▽
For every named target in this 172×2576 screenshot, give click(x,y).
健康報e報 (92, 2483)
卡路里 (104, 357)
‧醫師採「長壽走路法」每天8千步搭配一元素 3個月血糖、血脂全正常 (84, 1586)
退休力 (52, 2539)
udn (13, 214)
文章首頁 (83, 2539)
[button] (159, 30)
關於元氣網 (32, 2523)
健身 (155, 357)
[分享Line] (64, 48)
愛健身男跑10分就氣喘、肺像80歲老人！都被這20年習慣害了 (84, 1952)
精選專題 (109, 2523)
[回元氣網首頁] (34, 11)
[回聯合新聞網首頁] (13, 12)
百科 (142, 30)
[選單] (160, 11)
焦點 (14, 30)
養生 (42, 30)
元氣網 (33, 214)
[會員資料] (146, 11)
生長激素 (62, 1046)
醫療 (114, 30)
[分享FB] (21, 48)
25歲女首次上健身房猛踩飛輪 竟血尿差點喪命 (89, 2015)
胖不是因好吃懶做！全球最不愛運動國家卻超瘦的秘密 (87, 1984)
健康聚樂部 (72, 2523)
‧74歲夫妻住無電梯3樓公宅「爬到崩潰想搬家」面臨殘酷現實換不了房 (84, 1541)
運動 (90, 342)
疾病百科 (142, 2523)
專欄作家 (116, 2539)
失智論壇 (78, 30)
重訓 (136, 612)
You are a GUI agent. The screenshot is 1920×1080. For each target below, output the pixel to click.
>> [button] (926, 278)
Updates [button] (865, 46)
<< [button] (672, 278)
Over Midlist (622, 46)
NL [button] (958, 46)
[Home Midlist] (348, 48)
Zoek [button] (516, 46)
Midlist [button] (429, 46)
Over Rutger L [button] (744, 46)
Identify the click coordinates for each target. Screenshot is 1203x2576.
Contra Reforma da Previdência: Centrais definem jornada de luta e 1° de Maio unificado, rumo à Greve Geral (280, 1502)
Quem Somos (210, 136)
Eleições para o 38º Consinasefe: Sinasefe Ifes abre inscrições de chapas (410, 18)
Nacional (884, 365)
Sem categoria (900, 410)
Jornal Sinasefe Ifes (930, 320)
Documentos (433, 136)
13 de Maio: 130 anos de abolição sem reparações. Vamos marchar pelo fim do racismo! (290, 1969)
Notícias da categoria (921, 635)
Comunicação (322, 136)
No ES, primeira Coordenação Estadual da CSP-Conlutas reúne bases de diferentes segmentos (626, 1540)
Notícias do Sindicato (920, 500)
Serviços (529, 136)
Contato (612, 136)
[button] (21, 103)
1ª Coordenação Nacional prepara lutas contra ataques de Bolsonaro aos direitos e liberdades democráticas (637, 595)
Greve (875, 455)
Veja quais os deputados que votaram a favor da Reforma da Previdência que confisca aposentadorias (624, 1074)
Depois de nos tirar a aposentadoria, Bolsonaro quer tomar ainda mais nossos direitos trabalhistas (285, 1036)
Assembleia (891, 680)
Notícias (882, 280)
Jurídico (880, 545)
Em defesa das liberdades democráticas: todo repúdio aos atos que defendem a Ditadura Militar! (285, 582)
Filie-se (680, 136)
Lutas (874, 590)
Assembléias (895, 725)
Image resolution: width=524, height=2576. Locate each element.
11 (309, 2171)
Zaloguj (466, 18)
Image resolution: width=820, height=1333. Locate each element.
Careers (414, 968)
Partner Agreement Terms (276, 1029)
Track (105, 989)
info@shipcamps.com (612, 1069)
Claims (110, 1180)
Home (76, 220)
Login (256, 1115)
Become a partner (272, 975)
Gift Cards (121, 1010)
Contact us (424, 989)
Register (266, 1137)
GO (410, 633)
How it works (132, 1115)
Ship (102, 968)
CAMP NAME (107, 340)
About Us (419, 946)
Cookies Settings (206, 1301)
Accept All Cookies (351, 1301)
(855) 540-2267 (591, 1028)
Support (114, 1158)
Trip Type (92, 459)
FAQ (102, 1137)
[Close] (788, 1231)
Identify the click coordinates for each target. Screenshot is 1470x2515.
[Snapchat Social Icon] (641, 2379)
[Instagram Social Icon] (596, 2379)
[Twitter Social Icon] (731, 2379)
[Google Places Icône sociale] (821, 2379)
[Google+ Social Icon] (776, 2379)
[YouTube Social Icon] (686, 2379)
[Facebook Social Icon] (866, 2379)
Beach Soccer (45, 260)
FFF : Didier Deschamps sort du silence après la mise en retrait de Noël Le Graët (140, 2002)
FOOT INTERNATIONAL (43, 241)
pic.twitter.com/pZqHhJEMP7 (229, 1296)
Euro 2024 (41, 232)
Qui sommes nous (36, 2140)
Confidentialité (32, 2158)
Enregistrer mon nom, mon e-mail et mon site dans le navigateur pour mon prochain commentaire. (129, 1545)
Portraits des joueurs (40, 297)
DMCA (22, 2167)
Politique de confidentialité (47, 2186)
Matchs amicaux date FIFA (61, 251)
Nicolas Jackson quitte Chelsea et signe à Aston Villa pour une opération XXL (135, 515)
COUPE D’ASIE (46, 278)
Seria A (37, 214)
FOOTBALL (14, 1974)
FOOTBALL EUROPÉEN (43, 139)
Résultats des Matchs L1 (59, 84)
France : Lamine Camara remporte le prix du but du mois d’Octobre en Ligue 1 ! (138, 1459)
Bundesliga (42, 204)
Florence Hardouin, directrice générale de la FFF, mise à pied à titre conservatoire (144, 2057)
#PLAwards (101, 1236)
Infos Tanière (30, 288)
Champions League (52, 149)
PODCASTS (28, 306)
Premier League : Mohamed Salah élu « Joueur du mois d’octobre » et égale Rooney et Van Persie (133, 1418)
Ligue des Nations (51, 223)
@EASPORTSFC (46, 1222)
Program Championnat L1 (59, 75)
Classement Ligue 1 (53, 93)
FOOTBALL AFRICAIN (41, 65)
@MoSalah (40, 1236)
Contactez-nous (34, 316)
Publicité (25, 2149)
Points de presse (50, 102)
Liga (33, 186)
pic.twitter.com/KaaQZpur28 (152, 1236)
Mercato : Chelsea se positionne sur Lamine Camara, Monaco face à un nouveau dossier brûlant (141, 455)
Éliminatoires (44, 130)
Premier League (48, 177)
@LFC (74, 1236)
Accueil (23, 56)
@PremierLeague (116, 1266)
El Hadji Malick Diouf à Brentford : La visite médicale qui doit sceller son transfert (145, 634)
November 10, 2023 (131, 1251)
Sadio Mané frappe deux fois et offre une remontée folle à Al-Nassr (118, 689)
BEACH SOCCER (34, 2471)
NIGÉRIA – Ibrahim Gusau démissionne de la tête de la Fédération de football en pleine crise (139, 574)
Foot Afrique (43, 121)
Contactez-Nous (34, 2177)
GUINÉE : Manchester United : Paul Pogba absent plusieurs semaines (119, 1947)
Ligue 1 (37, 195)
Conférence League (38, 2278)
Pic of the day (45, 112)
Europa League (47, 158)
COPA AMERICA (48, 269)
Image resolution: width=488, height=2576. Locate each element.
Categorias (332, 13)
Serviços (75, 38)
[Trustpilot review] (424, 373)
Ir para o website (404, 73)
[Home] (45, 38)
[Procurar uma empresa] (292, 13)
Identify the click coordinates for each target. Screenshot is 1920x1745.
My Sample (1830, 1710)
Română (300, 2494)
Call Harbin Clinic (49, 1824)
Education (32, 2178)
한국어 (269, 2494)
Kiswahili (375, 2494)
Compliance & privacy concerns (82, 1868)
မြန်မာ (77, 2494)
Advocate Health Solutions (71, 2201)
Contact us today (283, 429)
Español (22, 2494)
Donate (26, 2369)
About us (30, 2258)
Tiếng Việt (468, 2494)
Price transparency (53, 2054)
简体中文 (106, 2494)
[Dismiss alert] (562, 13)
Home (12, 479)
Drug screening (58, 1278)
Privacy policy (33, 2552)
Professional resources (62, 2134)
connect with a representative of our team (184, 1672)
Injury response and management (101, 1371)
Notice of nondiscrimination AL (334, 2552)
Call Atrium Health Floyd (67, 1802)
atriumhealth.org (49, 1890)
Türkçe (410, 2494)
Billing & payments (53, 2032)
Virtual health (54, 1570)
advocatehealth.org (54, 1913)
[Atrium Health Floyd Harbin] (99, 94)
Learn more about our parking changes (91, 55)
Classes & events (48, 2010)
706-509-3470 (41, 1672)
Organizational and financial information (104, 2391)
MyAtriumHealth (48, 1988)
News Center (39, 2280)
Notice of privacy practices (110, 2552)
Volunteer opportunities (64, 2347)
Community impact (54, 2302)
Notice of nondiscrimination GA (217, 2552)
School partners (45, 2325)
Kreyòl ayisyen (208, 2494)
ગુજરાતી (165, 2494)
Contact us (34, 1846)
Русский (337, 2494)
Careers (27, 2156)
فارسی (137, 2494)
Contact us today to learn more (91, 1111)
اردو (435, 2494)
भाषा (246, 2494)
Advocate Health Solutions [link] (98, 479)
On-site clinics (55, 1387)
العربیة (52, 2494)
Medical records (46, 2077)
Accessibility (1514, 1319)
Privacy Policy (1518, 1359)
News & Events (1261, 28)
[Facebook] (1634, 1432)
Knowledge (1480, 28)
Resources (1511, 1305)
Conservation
△
An exact, complete copy of the lines above from the one with "Compliance & privacy concerns (82, 1868)" through the one with "Professional resources (62, 2134)" is the whole answer.

Result of the exercise:
Compliance & privacy concerns (82, 1868)
မြန်မာ (77, 2494)
Advocate Health Solutions (71, 2201)
Contact us today (283, 429)
Español (22, 2494)
Donate (26, 2369)
About us (30, 2258)
Tiếng Việt (468, 2494)
Price transparency (53, 2054)
简体中文 (106, 2494)
[Dismiss alert] (562, 13)
Home (12, 479)
Drug screening (58, 1278)
Privacy policy (33, 2552)
Professional resources (62, 2134)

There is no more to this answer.